Jaime Santa-Olalla juega con el desamor en 'Corazón de mudanza'

M. M.MÁLAGA.

A punto de cumplir los cuarenta, Cristina decidirse separarse; Mario rompe con su novio; y Víctor, en plena crisis de pareja, se independiza de sus padres. Todos se ven obligados a reconstruir sus vidas. Unas vidas en las que cualquiera puede verse reflejado. Esa es la intención de Jaime Santa-Olalla Temboury. De su imaginación han salido estas tres historias que llegarán a conectarse y que dan forma a la segunda novela de este joven malagueño: 'Corazón de mudanza' (Del Planeta Rojo Ediciones), que, en el marco de la Feria del Libro, presenta el próximo jueves en la librería Cincoechegaray y el viernes, en Luces. Según desvela, se trata de «una novela coral en torno a la crisis personal, pero también a la crisis económica». Ahí entran en juego sentimientos tan cotidianos como el amor, la amistad, el rencor, la mezquindad, y cómo no, el humor.

Lo cotidiano como base

Al fin y al cabo, Santa-Olalla dice beber de lo que le rodea y de lo que observa. «Siempre intento que el foco de la historia sean situaciones cotidianas porque busco que el lector pueda identificarse con los personajes», advierte. Aunque en esta segunda obra haya «mucho de ficción». También la hubo en su debut literario, 'Mañana no me llames', «el viaje iniciático de un chico que se marcha un verano a Estados Unidos», recuerda el autor, al que ya le ronda en la cabeza una idea para su tercera novela.

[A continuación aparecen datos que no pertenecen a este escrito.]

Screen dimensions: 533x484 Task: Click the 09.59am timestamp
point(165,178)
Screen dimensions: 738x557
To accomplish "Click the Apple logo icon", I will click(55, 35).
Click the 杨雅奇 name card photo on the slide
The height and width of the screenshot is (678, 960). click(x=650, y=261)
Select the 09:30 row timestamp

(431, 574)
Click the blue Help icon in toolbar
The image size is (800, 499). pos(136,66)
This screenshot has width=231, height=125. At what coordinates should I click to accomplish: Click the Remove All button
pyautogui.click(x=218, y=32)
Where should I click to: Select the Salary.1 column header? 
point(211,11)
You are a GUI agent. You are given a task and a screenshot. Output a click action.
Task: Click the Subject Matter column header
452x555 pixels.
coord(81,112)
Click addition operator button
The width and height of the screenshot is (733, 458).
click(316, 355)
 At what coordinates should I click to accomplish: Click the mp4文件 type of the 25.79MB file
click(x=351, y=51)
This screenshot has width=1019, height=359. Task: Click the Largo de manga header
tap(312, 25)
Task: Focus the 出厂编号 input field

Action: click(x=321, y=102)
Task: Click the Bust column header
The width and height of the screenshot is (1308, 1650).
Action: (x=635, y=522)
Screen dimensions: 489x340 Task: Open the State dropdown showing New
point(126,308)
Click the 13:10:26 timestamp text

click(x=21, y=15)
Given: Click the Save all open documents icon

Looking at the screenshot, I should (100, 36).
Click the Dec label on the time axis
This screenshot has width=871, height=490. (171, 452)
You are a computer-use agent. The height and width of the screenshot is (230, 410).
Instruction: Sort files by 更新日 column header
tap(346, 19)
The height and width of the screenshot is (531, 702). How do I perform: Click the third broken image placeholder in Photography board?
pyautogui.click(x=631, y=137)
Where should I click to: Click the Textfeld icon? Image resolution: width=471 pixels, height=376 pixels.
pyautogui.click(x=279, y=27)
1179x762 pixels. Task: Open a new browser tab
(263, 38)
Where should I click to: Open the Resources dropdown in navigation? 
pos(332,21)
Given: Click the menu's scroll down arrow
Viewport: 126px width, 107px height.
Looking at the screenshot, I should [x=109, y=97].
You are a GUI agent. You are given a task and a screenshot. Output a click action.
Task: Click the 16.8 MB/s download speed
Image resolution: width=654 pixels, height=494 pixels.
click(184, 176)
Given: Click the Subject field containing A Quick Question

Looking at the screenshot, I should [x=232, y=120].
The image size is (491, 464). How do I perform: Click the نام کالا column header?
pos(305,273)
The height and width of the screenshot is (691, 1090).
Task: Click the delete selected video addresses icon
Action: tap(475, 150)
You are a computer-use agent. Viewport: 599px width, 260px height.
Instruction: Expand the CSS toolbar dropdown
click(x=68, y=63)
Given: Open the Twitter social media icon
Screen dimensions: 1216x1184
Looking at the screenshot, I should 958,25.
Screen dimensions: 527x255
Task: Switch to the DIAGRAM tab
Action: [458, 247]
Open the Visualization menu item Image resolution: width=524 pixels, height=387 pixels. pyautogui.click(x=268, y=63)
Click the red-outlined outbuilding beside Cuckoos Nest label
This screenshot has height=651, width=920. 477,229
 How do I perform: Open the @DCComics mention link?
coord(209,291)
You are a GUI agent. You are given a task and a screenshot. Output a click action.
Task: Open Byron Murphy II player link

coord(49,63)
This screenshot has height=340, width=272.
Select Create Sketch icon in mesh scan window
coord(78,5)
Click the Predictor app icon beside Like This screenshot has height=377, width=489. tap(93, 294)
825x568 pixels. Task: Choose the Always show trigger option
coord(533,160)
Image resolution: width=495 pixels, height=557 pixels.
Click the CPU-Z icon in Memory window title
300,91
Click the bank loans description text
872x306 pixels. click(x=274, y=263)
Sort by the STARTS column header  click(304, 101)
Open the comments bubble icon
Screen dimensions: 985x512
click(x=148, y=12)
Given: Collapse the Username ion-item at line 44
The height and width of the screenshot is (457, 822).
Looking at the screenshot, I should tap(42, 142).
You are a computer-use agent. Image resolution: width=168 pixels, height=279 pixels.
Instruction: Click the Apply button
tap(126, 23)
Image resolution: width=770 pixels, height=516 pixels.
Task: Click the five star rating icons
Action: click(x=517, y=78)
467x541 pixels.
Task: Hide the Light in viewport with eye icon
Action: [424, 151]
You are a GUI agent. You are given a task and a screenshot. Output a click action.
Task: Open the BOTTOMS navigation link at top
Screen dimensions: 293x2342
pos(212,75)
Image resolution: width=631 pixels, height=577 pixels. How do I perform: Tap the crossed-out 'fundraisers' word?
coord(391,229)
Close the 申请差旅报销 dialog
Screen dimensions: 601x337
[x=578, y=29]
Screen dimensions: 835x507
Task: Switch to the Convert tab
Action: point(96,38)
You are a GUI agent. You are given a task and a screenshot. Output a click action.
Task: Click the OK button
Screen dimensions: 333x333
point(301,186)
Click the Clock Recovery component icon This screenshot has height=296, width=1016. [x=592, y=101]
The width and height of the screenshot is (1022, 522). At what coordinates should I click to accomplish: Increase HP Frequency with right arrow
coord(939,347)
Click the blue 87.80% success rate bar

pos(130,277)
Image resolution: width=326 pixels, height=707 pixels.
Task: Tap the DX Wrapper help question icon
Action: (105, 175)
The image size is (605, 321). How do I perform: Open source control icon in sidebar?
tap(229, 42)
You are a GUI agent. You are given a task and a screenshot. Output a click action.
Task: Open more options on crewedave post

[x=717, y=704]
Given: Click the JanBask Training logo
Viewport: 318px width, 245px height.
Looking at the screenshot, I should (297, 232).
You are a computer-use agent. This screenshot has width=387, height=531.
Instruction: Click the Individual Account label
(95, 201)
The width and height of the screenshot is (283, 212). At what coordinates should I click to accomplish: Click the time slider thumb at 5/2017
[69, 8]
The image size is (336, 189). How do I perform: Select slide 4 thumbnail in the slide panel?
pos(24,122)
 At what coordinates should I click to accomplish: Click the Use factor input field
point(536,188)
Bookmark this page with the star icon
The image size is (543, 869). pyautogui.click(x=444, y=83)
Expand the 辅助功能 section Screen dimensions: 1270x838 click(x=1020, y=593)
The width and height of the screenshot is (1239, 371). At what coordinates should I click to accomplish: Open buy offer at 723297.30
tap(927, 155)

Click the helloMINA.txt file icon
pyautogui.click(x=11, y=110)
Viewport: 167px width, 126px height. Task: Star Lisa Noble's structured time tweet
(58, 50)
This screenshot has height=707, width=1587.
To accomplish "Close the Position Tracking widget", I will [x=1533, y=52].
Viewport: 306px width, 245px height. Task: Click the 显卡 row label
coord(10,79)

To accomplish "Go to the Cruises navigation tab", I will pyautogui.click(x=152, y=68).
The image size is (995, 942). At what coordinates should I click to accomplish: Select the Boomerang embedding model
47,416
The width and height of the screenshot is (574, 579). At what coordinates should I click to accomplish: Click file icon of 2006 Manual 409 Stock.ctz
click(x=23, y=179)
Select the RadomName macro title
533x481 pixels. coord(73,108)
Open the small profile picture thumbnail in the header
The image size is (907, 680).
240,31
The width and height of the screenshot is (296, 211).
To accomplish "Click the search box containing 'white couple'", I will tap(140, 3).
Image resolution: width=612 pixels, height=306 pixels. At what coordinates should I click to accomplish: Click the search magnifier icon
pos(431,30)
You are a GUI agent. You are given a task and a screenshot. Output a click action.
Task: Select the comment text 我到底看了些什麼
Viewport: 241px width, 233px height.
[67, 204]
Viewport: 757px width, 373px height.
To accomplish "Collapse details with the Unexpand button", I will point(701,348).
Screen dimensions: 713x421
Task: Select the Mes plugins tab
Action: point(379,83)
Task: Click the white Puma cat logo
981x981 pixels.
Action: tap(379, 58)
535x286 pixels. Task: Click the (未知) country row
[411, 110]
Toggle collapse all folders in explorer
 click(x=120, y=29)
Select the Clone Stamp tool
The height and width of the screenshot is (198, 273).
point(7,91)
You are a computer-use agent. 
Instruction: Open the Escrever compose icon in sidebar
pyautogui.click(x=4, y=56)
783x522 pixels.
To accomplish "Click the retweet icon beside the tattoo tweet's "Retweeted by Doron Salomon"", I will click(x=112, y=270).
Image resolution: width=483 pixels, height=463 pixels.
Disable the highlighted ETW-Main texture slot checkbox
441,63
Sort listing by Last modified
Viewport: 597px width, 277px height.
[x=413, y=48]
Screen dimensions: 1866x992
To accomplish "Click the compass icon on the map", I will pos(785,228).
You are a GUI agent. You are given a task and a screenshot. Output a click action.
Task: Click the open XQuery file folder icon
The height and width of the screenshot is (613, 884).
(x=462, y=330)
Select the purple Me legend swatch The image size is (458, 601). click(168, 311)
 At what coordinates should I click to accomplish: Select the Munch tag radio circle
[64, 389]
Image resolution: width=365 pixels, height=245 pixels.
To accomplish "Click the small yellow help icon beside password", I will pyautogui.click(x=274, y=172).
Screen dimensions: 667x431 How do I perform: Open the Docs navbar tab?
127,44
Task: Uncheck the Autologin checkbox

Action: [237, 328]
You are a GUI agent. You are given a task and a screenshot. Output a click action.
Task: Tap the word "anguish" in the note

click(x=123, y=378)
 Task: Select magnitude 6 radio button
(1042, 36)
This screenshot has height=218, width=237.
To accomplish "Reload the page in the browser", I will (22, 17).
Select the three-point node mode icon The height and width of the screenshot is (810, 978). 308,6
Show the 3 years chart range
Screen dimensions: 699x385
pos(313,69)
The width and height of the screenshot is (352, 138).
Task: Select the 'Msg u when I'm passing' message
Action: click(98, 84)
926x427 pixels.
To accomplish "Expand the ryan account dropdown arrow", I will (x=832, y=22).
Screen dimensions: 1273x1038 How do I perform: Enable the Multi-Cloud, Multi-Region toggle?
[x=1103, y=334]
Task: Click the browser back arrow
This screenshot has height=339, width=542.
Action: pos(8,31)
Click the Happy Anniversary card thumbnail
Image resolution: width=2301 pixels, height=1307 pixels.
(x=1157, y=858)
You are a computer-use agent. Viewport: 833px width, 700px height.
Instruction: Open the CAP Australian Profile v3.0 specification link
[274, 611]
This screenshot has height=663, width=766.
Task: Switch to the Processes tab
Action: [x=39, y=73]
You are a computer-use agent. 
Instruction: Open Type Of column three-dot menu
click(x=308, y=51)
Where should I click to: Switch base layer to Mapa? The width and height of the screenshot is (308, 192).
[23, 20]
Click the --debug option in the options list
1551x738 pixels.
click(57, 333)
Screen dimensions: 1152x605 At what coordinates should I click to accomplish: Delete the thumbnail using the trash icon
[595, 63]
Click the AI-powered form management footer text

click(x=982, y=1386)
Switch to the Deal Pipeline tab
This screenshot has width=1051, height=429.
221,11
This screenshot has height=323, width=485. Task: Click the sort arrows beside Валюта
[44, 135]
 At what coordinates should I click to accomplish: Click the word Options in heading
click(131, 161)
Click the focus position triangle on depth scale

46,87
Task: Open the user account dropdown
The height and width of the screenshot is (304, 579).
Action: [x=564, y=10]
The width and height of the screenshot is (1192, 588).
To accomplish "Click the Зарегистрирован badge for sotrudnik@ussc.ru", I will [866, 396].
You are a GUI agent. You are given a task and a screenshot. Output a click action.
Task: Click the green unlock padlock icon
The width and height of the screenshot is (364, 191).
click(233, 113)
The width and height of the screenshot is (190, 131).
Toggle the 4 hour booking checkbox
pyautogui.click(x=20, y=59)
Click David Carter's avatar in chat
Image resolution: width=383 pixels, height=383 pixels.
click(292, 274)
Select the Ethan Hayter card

No en vano, una de sus mayores ilusiones sería verse incluido en la elite de los escritores malagueños. Su credencial está en un estilo «sencillo y sin filigranas». Así lo define este joven que estudió Informática, pero que luego daría un giro a su carrera encaminándose hacia otros derroteros como la enseñanza o la producción y dirección de cortometrajes ('Taxi para dos' y 'Las dos caras de Carmen'). Fue entonces cuando se dio cuenta de que escribir es lo que más le gusta y «lo que más necesidad» siente de hacer.